As we all know, comic book characters look better than the rest of us. When I say, "Us," I of course don't mean me. Despite being repeatedly smashed in the face in my years of fighting evil, I'm still pretty. But comic book characters look better than other people - you know, the ordinary people. So, of the various comic book characters we grew up reading in the 1960s and 70s, who, in your opinion, has been the sexiest?

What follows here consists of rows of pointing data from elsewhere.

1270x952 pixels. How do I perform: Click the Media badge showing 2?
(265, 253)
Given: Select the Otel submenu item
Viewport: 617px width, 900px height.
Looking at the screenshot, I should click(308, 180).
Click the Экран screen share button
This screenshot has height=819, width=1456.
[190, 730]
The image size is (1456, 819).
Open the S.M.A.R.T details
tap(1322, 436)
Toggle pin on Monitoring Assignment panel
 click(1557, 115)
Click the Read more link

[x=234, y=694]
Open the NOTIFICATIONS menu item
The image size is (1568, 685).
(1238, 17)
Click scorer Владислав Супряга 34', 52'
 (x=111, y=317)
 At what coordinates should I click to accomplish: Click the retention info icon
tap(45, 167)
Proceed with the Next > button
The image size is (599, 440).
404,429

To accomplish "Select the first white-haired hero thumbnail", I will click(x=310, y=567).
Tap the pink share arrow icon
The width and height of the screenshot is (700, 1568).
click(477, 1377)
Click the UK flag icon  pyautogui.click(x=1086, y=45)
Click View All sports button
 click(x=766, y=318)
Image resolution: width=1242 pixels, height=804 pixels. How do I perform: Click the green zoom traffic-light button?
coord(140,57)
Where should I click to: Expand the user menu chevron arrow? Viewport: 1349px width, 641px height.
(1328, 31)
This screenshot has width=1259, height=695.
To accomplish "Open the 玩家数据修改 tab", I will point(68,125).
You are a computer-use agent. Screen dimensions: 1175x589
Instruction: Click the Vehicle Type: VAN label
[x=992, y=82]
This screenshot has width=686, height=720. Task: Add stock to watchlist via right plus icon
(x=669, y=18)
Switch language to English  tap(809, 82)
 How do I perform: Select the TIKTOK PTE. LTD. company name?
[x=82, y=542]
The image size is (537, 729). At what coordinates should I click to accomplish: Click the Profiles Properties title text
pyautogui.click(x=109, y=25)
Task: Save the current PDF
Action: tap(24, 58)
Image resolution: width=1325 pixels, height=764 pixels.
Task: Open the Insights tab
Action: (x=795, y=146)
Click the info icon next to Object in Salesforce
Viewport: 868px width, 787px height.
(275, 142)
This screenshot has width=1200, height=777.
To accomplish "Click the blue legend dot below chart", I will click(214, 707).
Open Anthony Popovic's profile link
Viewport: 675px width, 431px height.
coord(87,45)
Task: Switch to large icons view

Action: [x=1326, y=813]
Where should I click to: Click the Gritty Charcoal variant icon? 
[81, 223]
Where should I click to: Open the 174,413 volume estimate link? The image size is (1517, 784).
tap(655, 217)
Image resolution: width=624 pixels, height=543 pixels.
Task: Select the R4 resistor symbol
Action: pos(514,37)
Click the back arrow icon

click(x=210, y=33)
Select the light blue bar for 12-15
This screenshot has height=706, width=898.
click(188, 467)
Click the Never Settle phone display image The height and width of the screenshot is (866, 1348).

Needless to say, this is open to all genders. Male and female characters alike are welcome. This isn't Sky Sports and there's no place for all that discrimination on this blog. Why, even now I'm fighting a constant battle for women in Sweden to get the vote. Granted, women in Sweden have had the vote since 1921 but, as a fighter of evil, I was always taught that complacency is the greatest enemy of freedom and so, ninety years after Swedish women got the vote, I'm still fighting for them to get it. I like to think the Swedish Embassy lives in fear of me.

So, let's think for a moment, to contemplate the subject and to cram my post with the keywords needed for valuable Search Engine Optimization, what sort of contenders are there?

At DC, there were the likes of Supergirl, Wonder Woman, the Black Orchid, Saturn Girl, Phantom Girl and the Black Canary.

Marvel gave us a whole heap more. The Defenders gave us the Valkyrie, the female Red Guardian and Hellcat. The Avengers gave us the Wondrous Wasp, the Scarlet Witch, Mantis, and Moondragon. From the Fantastic Four, there were The Invisible Girl, Crystal, Medusa and Thundra. The X-Men gave us Jean Grey, Polaris and Storm. Then there were the solo acts like She-Hulk, Spider-Woman, Shanna the She-Devil and Red Sonja. In terms of the non-super-heroic, there was Lois Lane, Gwen Stacy and Mary Jane Watson. Who could forget Sif and Hela? And what of Millie the Model? When it came to the men, there was, erm, Thor, Ka-Zar, the Abomination and, erm, Annihilus.

Regardless, I shall leave the window for nominations open for a week, hope no burglars get in and, at the end of that week aim to have a full and varied non-sexist list of the sexy to go in my planned poll, although I have no doubt I'll probably have a list of two characters, one of which will be Krypto the Super-Dog.

LCD. You have to have an LCD.

PS. Did I mention I want your nominations?

Wednesday, 26 January 2011

Avengers #94. The Kree Skrull War Part 6. Mandroids.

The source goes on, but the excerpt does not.